滑空している龍の中にいるわけなので、少し騒がしいところだと思っていた。


「(どちらかと言うと静かな場所だな……。)」


世界よりも大きな龍、その体内の空間は、それ自体が一つの世界と言えるだろう。

ここは龍の尻尾に当たる場所だ。

やはり、大きさの問題なのか異都望アイツを取り込んだ時とは様子が違う。


「やっぱり、俺が取り込んだんじゃなくて、龍に……。」


取り込まれたのだろう。

だからこそ、龍の体内の位置がわかる。

しかし、どうにもわからないことがある。

それはこの龍の権限、『概念悪』としての力だ。

寂しい独り言は体内を広がり、響き渡る。

やはりこの龍に接続したのは俺が最初の様だ。


「さて……。」


いい加減に移動するか。

いくら体が損傷しても、どれほどの苦痛を受けようと、やることは決まっている。

『概念悪』の回収、それが俺の目的。

まあ、俺の目的と言うよりは、神なる少女の目的だが……。


「フー……、フー……。」


眼を閉じ、呼吸を整える。

龍の体の構造を確認する。

それをするには龍自身の記憶をたどる必要がある。

そう、できるはずだ。

取り込んだのではなく、龍に『取り込まれた』俺ならできるはずだ。

体が白い光で包まれていく。

その光が、体中から飽和し、溢れ出す。


「フンッ!」


瞬間、暗転。

白い光は黒に染まり、おのが体も闇に飲まれる。


「これは……。

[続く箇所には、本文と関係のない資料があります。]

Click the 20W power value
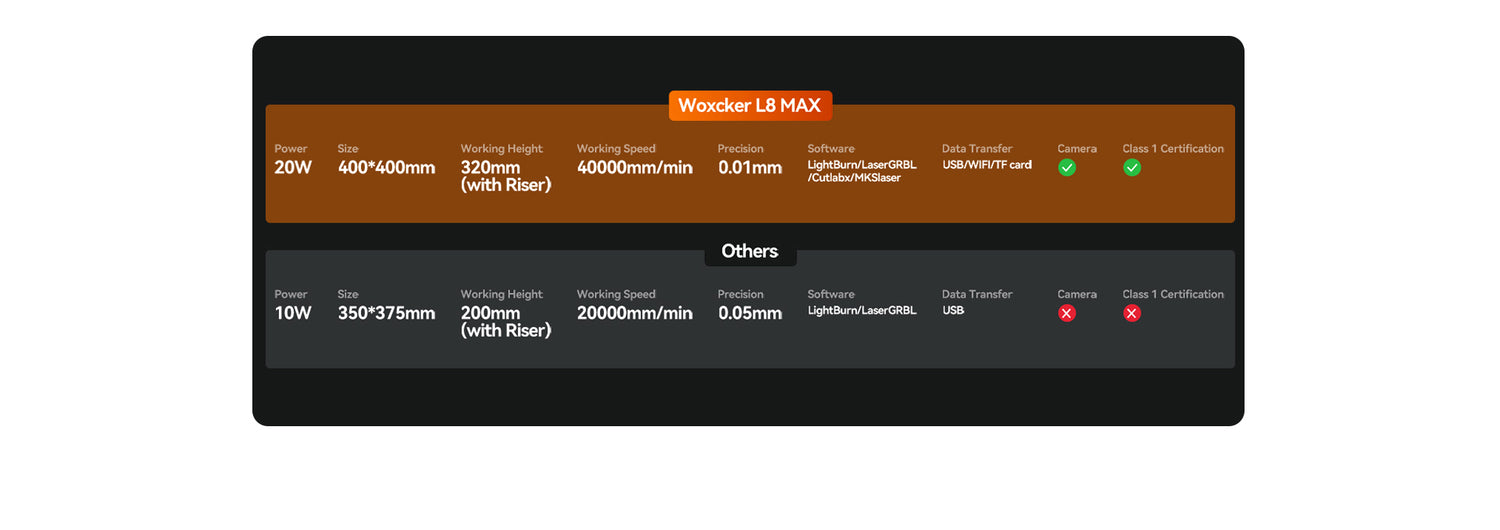The width and height of the screenshot is (1500, 530). [x=293, y=168]
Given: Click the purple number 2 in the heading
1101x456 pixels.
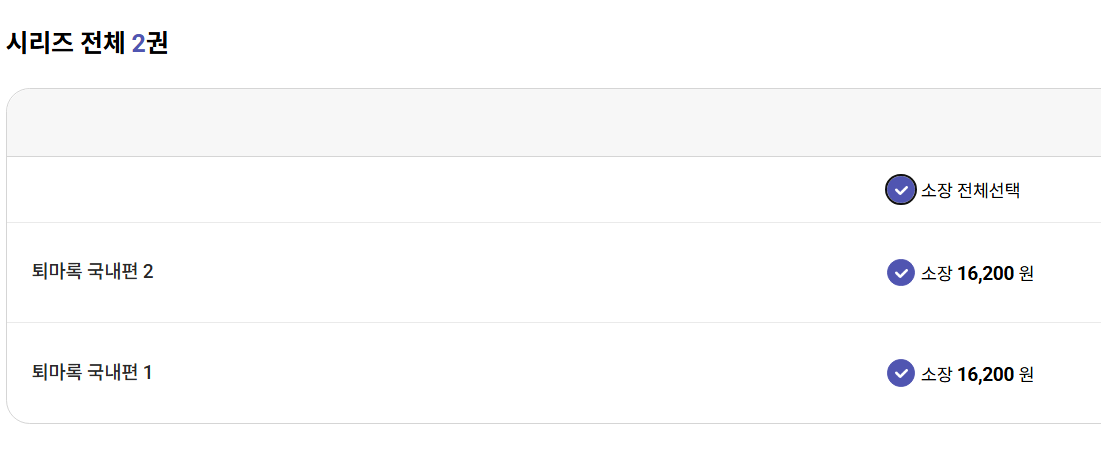Looking at the screenshot, I should coord(138,43).
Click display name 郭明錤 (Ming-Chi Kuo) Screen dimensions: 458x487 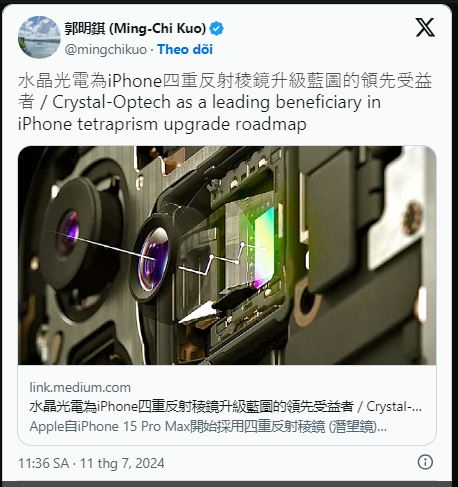[x=135, y=29]
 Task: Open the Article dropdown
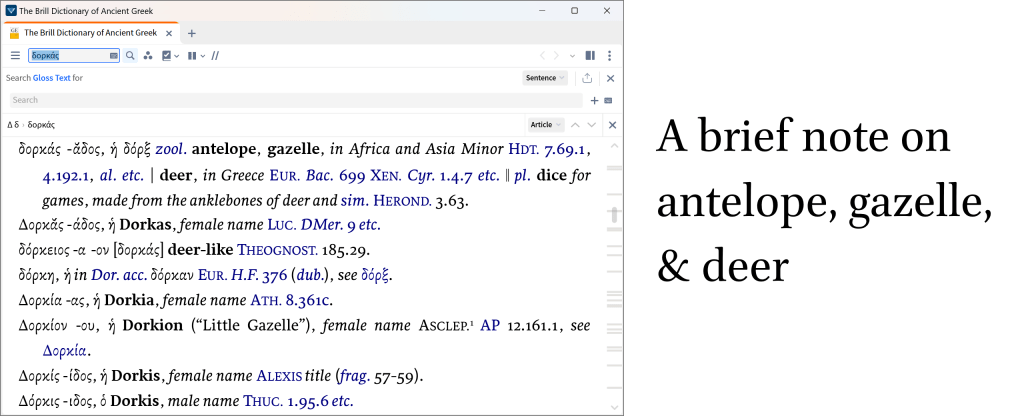pyautogui.click(x=545, y=125)
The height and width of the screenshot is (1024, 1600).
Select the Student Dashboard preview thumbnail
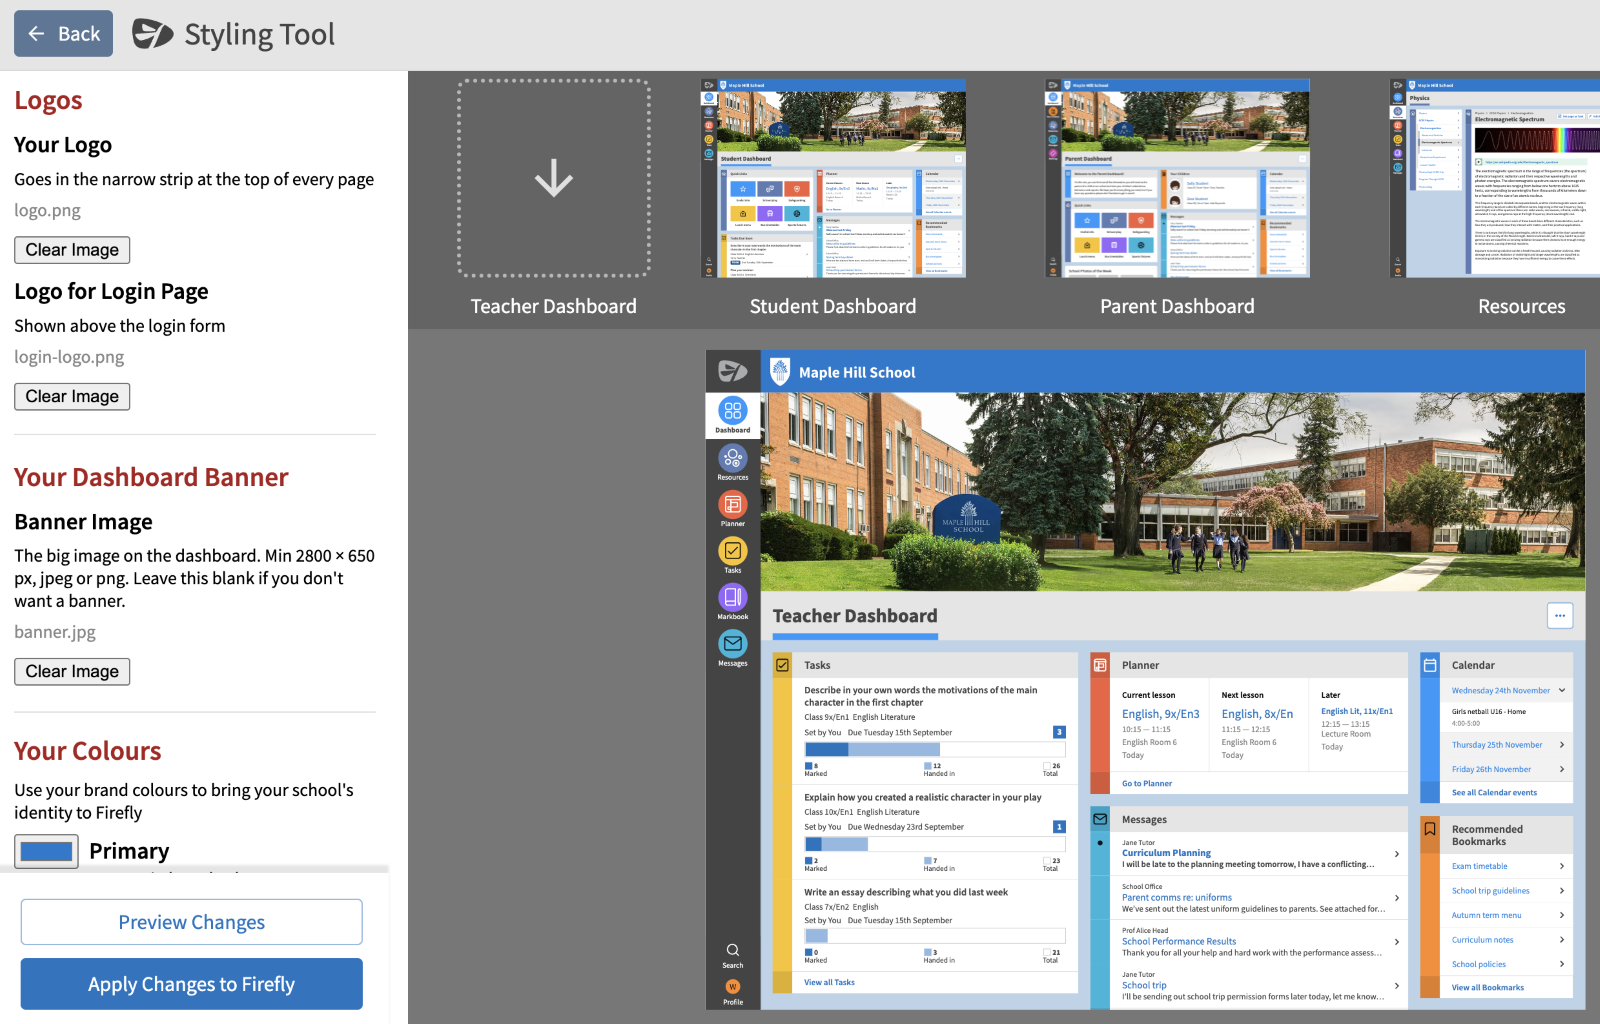(x=832, y=179)
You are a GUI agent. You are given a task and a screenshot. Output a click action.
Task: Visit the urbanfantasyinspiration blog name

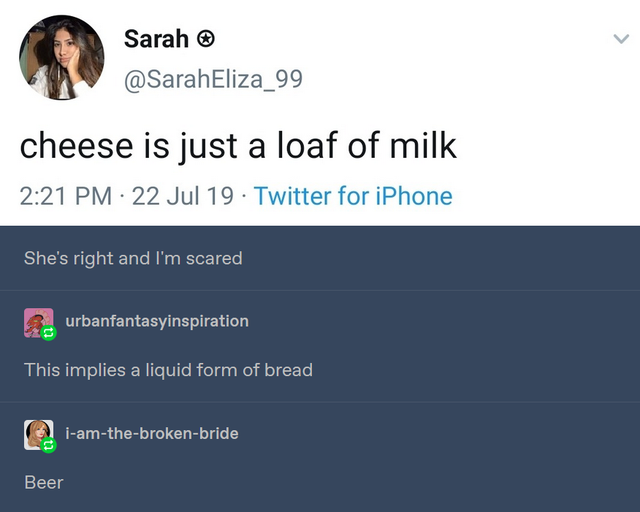[x=156, y=321]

」


これじゃあ、まるで龍だ。

体中から紫色の瘴気を発し、皮膚の近くは暗黒の空間になっている。

うまく、同調できたのだろうか。

そして、確認する。

赤子が自身の体を触り、自己と世界の境界を認識するように。

腕を、足を、己の手で触り、確認する。


「……前脚に、後ろ脚……、翼に、頭。」


思っていた以上に絵に描いたような龍だ。


「これは……。」


龍の視界だろうか。

映像が頭に流れ込んでくる。

白い光が集まり、霧のようなものを見つめている。


「これは、世界線?!」


白い光、その中の粒の一つ一つが別の世界。

このままではこの世界以外の、全ての世界線がこの龍に飲み込まれる。

それは、憶測ではなく。


龍の意思がまた、視界のように、頭に流れ込んでくるのだった。